§ **What to do**
Every record below is to be retyped exactly, with any pictures left out.

[Items from a dataset]
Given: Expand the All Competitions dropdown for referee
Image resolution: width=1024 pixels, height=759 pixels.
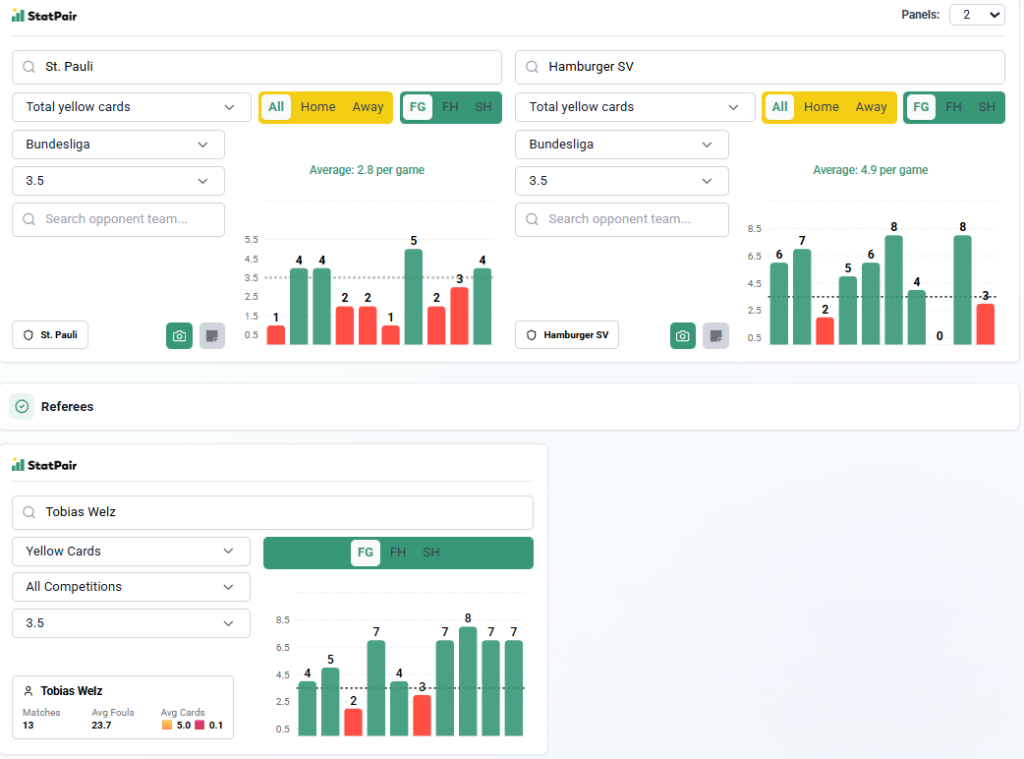Looking at the screenshot, I should pos(131,587).
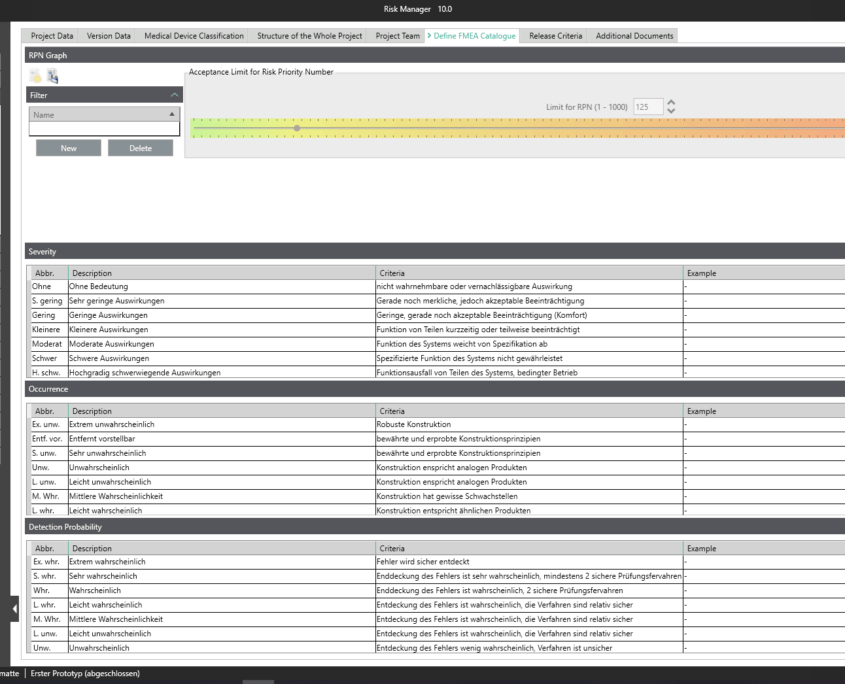The height and width of the screenshot is (684, 845).
Task: Collapse the Filter panel chevron
Action: pyautogui.click(x=176, y=95)
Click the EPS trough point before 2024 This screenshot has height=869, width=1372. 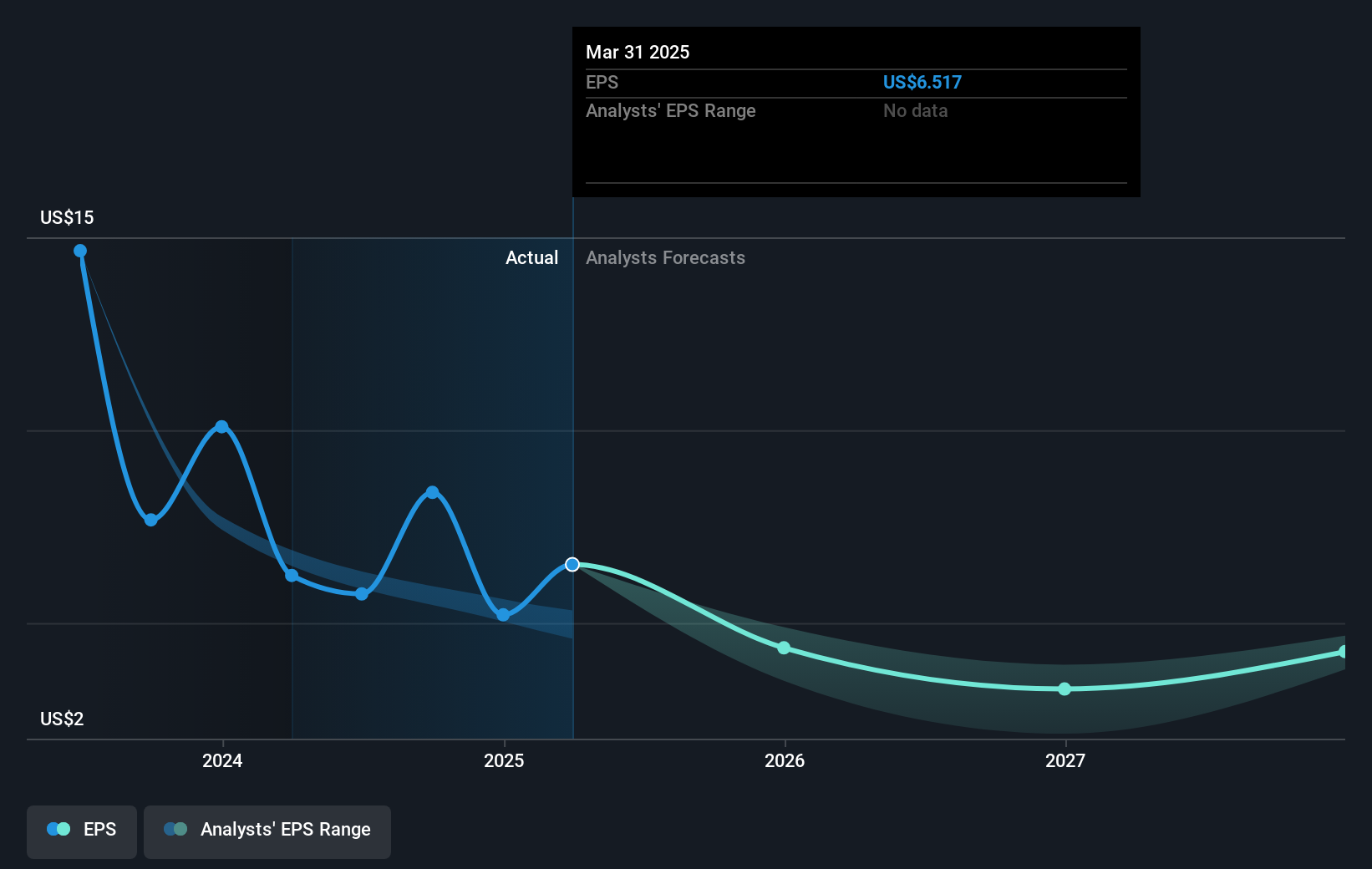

§ **Result for this task**
Given: Expand the All Competitions dropdown for referee
Image resolution: width=1024 pixels, height=759 pixels.
Looking at the screenshot, I should pos(131,587).
The height and width of the screenshot is (684, 845).
Task: Collapse the Filter panel chevron
Action: pyautogui.click(x=176, y=95)
Click the EPS trough point before 2024 This screenshot has height=869, width=1372. 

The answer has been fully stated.